BRIEF
The records that follow must be reproduced in full, with every picture excluded.

EXTRACTED ENTRIES
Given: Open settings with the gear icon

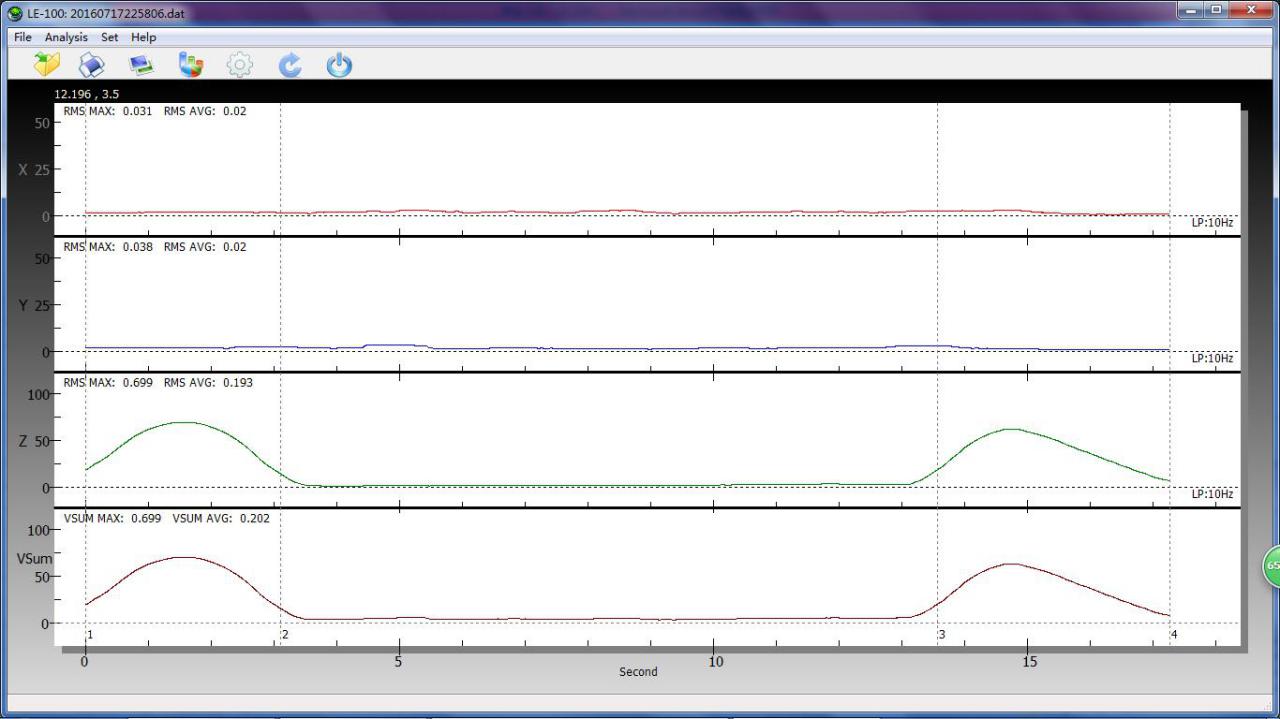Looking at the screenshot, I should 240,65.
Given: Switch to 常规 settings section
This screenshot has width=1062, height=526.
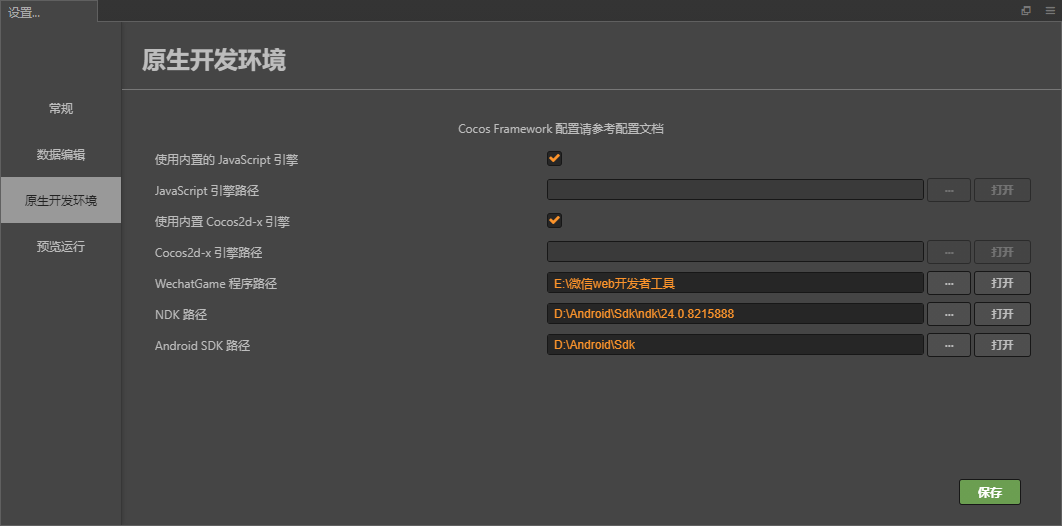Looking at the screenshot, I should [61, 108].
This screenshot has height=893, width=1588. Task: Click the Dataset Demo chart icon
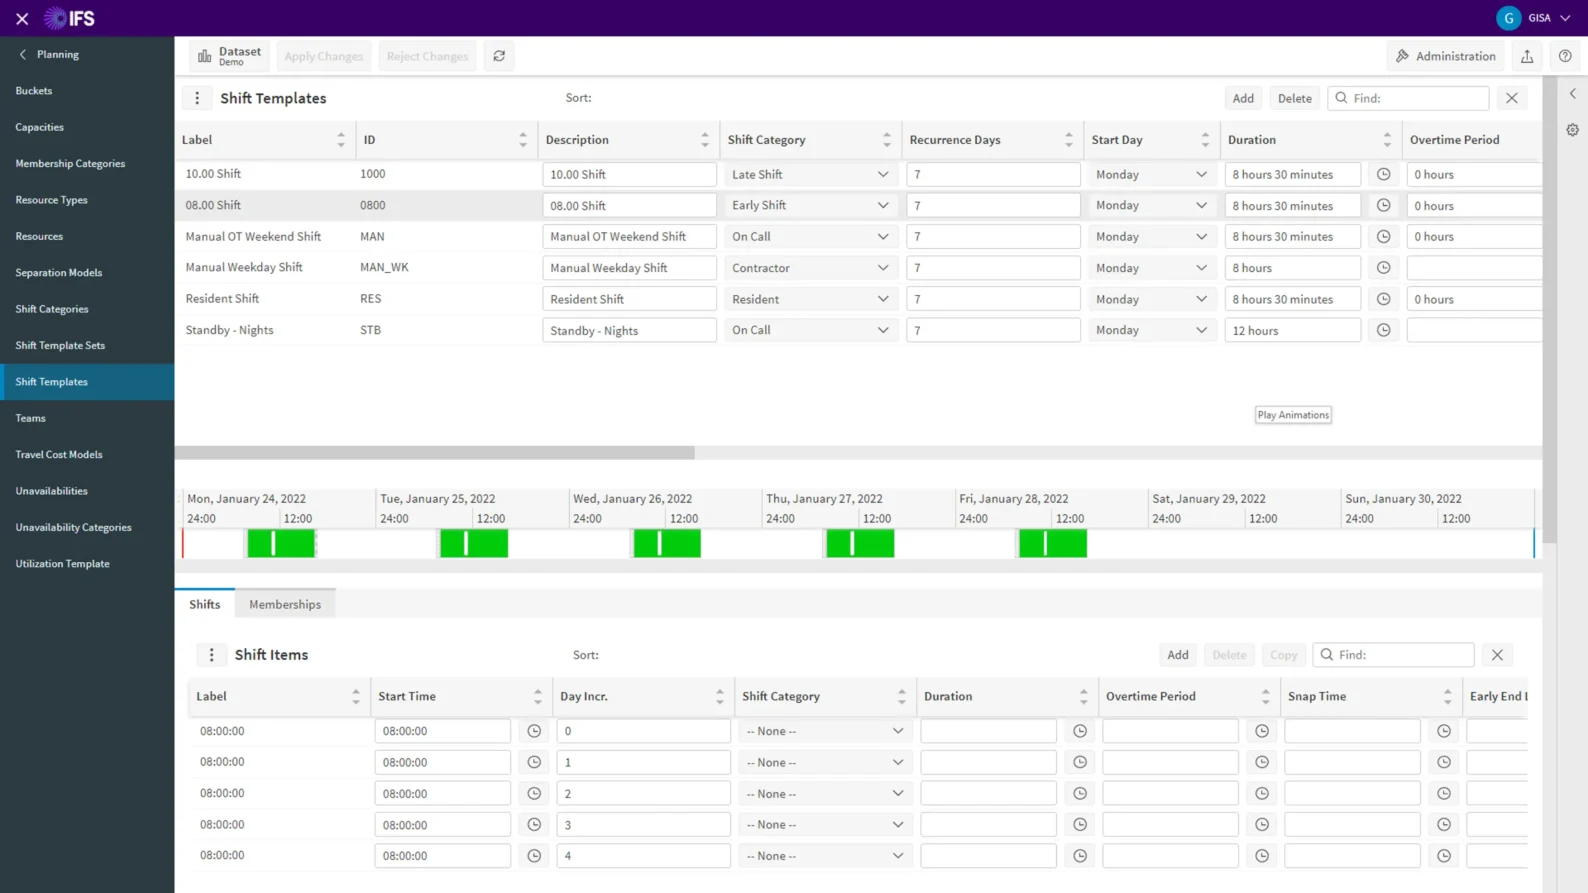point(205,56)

REPLY TO THE TASK
Given: Open settings with the gear icon

Looking at the screenshot, I should 240,65.
Given: Switch to 常规 settings section
This screenshot has width=1062, height=526.
Looking at the screenshot, I should [61, 108].
This screenshot has height=893, width=1588. Task: Click the Dataset Demo chart icon
point(205,56)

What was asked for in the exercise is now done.